There is an interesting imbalance in the public and private markets. Private capital will pay substantially more for an inferior company—and hold it longer. Cathie Wood at Ark Invest has pointed this out repeatedly. Listen to her interview with Azeem Azhar. Analysts have become very backward looking in their search to understand valuation. Because, perceiving a different reality in the present (versus the past) is tantamount to saying “it’s different this time.” Let’s postulate a few truths:
- Innovation is happening across more platforms than anytime in history
- Platform level changes (i.e. electricity, transportation) change everything they touch
- We live in a world of excess capital and surging numbers of knowledge workers (more money and more minds to solve problems than ever)

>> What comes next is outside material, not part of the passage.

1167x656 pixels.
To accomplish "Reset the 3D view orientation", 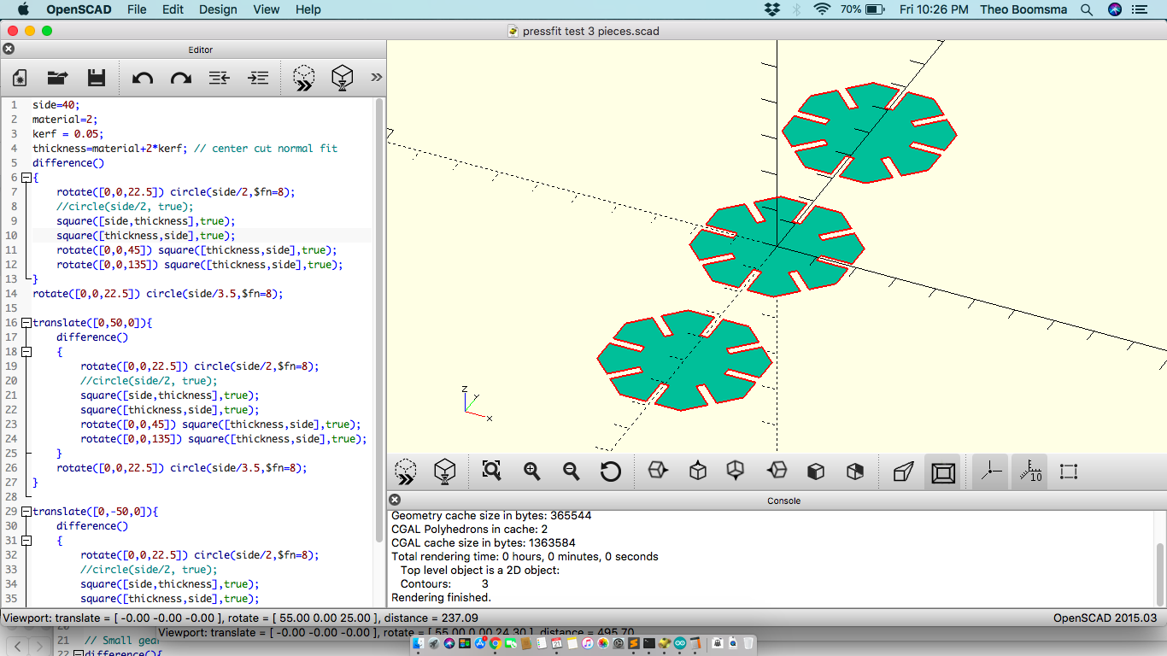I will click(612, 471).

- The vast majority of public money is trapped in capitalistic dead-ends (i.e. funding zombie governments)
- Valuation is always understood backwards, while capital must be invested forwards
- Private markets are closed to the non-wealthy. Public market become the only option for most people.
- But the wealthy are just as vulnerable to herd-behavior is anyone.
How do we profit from the herd-behavior in private equity (that is rightly seeing the stunning changes coming across broad technology platforms and therefore paying wild valuations for inferior companies) while remaining agile and liquid?
We here at ThinkGlobalMacro are doing it by focusing on the indexes that capture that change (Nasdaq and similar) while avoiding or hedging with the indexes that reflect the past (DJIA). Then, we create health monitoring algorithms (that look back) to define the health-zones of the index, the economy is which it is placed, and the government structures that regulate it.